WOOOOOOOOOOOOOW...All I can tell ya is......go to DU to get your thoughts confirmed!!!!!( I truly believe you’re offended... but do always look between your legs to make an opinion?????)
Trying to quantify evil is to misuse science. It tells us no more than a bald statement that the kid was possessed by a demon. You know evil persons when when you see them do evil but it is impossible to predict with an exactitude who they are or what they will do. Somewhere this guy’s virtual twin will live his whole life without doing something like this.
“a strange and discordant note” for a strange and discordant situation, Cho and the Blacksburg horror. I’m not normally a big fan of WFB’s column, but I do think this was a pretty good one.
I’m also encouraged that WFB was able to write a decent column less than a week after the death of his beloved wife. It’s a hopeful sign that this great American hero may be able to carry on for a while yet.
All conservatives and all true Americans are in this man’s debt.
The problem lies equally with evil, and those who would deny its existence.
WFB failed to mention the obvious. If Virginia Tech has 500 classrooms, it also has 500 self-reliant law abiding students who would be willing to carry if the rules would allow it.
So?
Not everyone does manifest it, though
So?
Secondly, even if it were possible to quantify the evil somehow - say those with evil quotient [EQ] above 0.40
Yeah, I know the routine.

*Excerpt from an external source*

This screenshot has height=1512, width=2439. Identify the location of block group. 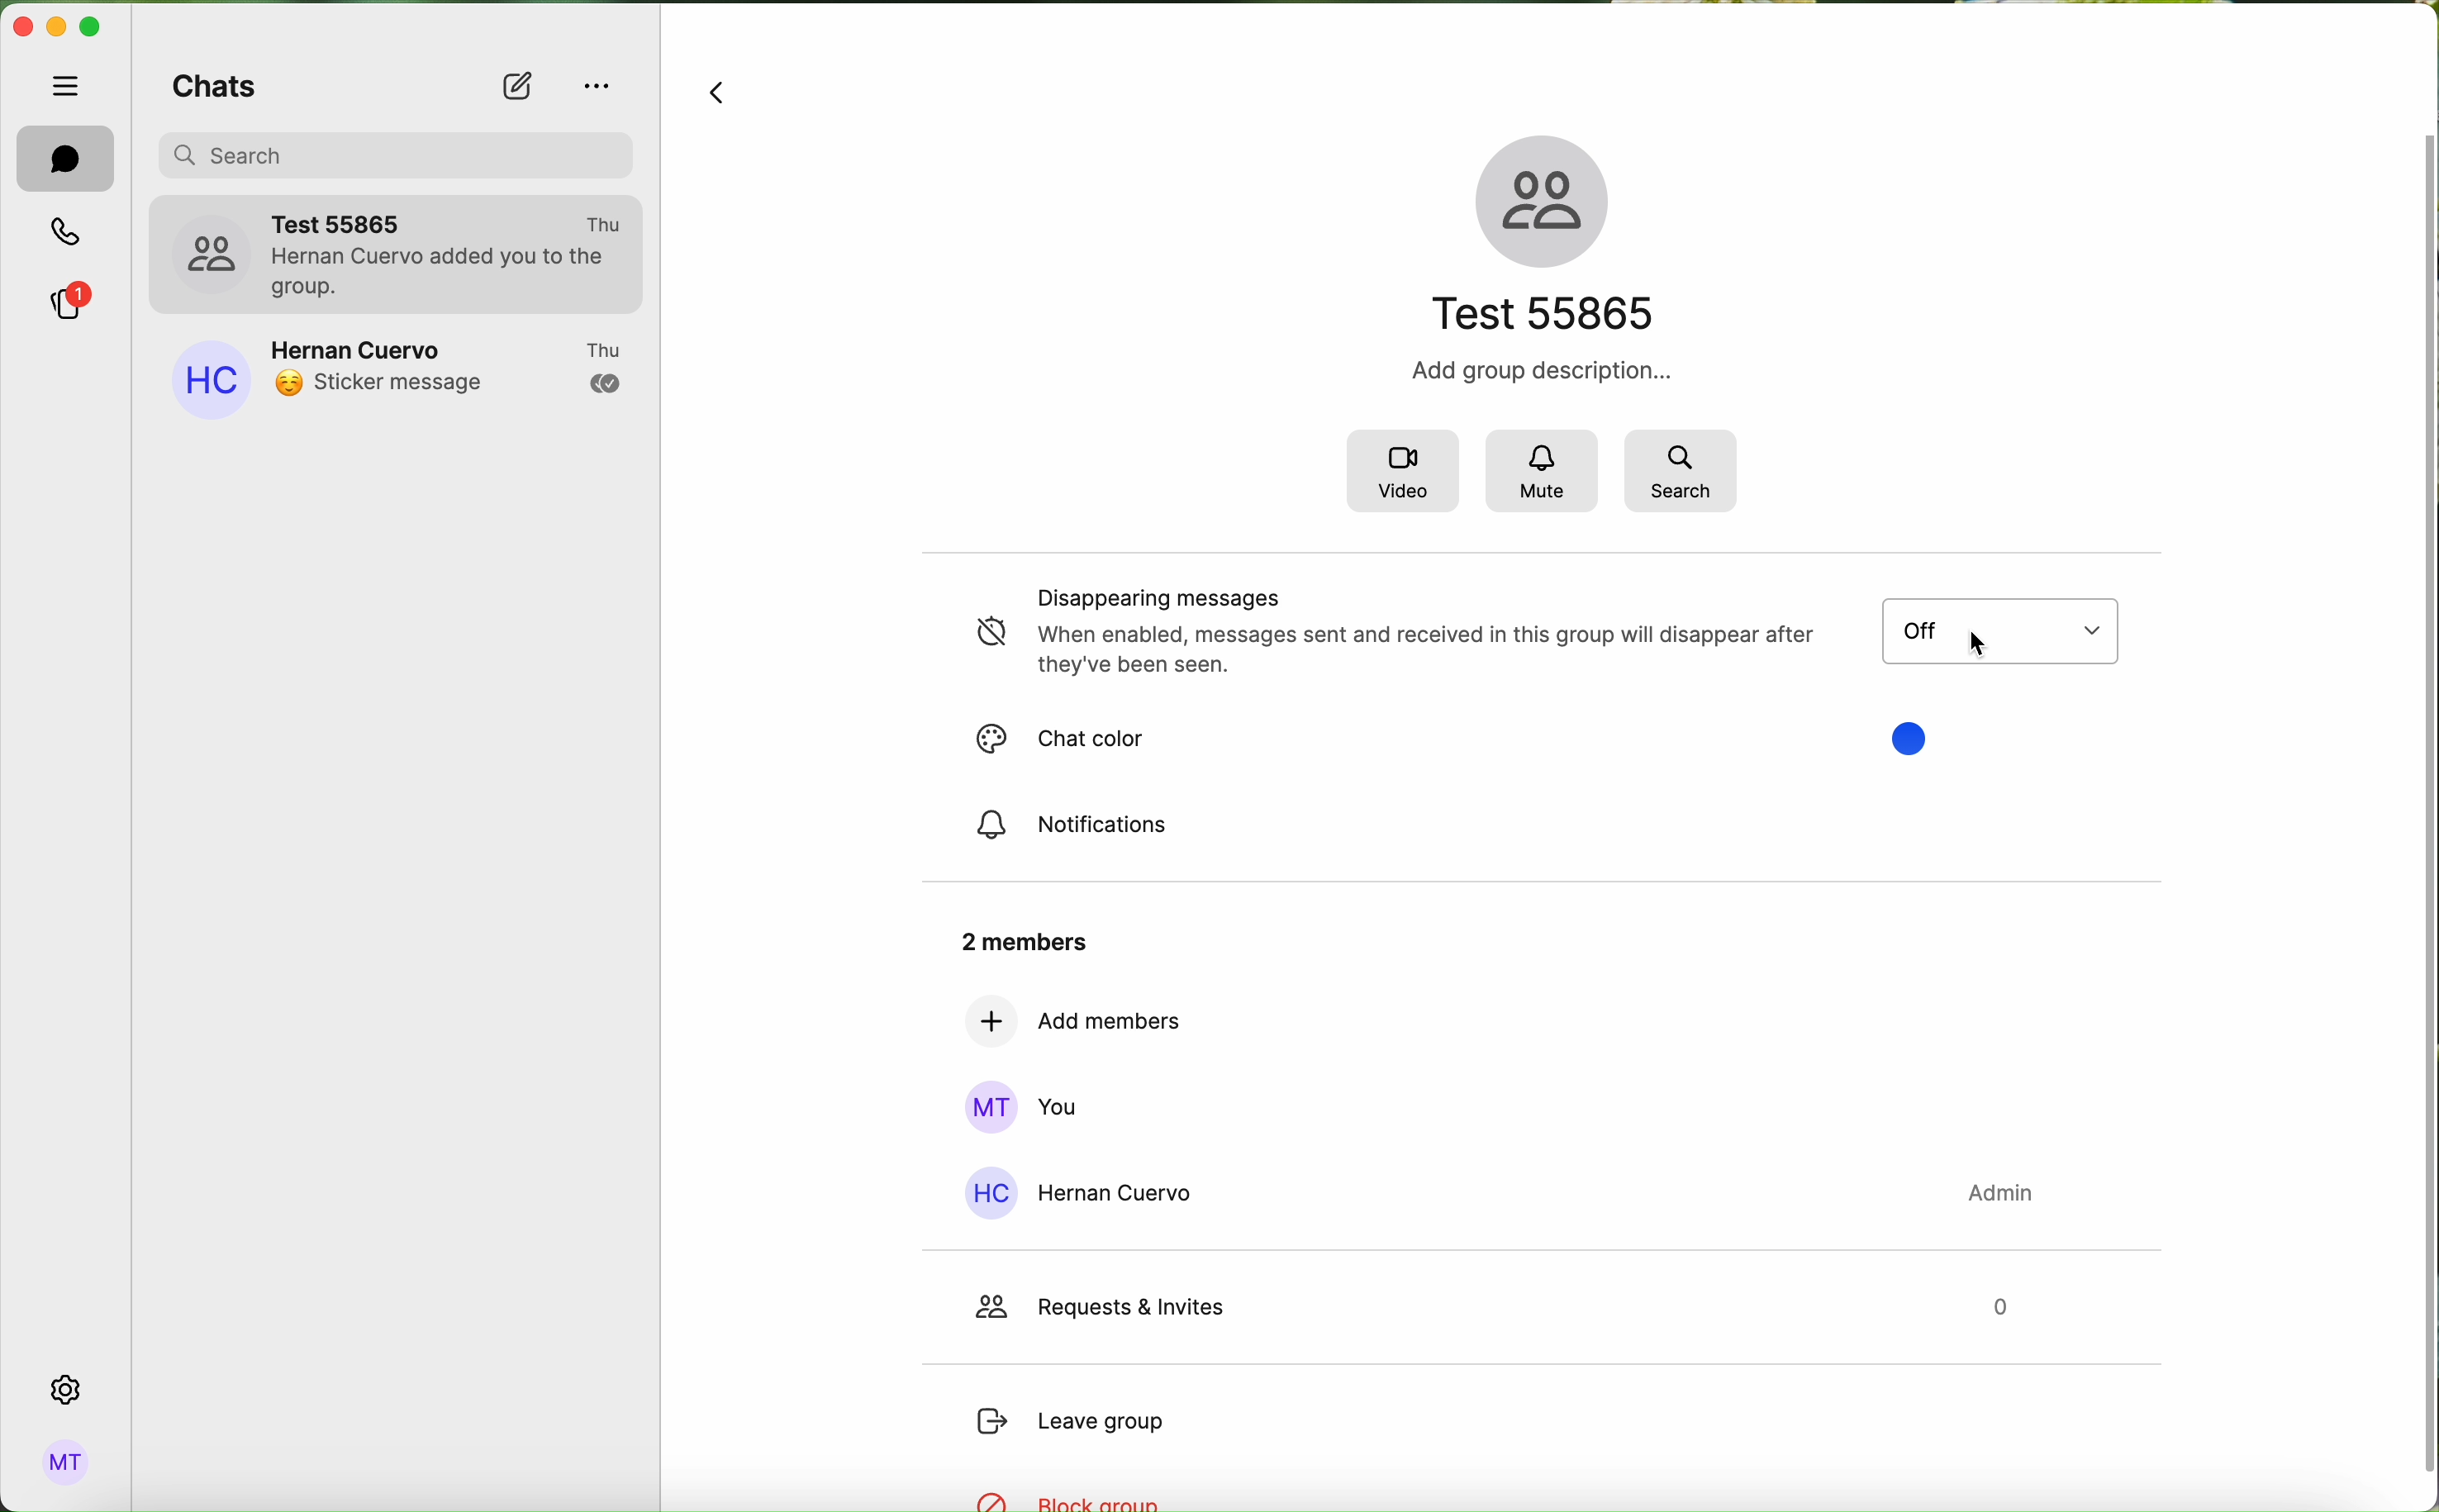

You can't build an evil-meter therefore there is no such thing as evil, etc., etc.
You wrote, “The relevant question is why our laws and policies are set up so that numerous signs of things a lot more ominous than “aberrations”, which clearly spelled out NOT FIT TO REMAIN, are studiously ignored.”
I agree with what you wrote, but probably not with what you meant.
Assuming you meant that Cho should not have been allowed to remain at Virginia Tech, I believe that you (as most of us) are looking too narrowly at the problem.
Expelling him would not have prevented his murderous rampage. He could still have come to campus as an ex-student and killed at will. Or he could have exploded in another venue, such as mall, elementary school, church.
This guy was a ticking time bomb, sure to eventually go off.
The bigger issue is what to do with the seriously disturbed individual, how to identify and effectively remove from society those who would harm us, without violating the freedoms we hold dear as individuals in this great land.
Being odd, or obnoxious, or sullen and angry simply isn’t criminal until an act is committed that breaks the law or until associates or family can convince a judge that the individual is a danger to himself or others. This is a very hard thing to do, and, even when seemingly successful, often merely treats the mentally aberrant until he reaches the margins of “normalcy” and is allowed back into society.
What to do? Again, I agee with what you suggested: that our laws and policies somehow better address how to remove the sicko from society.
Trouble is that he didn’t care about being blown away by someone with a concealed weapon. He expected to die.
Concealed weapons would have been no deterrent to this perp, but they might well have lessened the body count.
I don't know why GSlob brought up 'measurement of evil'. It's a stupid red herring. Ignore it. The question we can ask about Cho is not just 'why was he crazy' or 'how did he come to be such a demented nut', but...
How did Seung Cho become evil?But many would consider this to be the most politically incorrect question imaginable. Even on FR.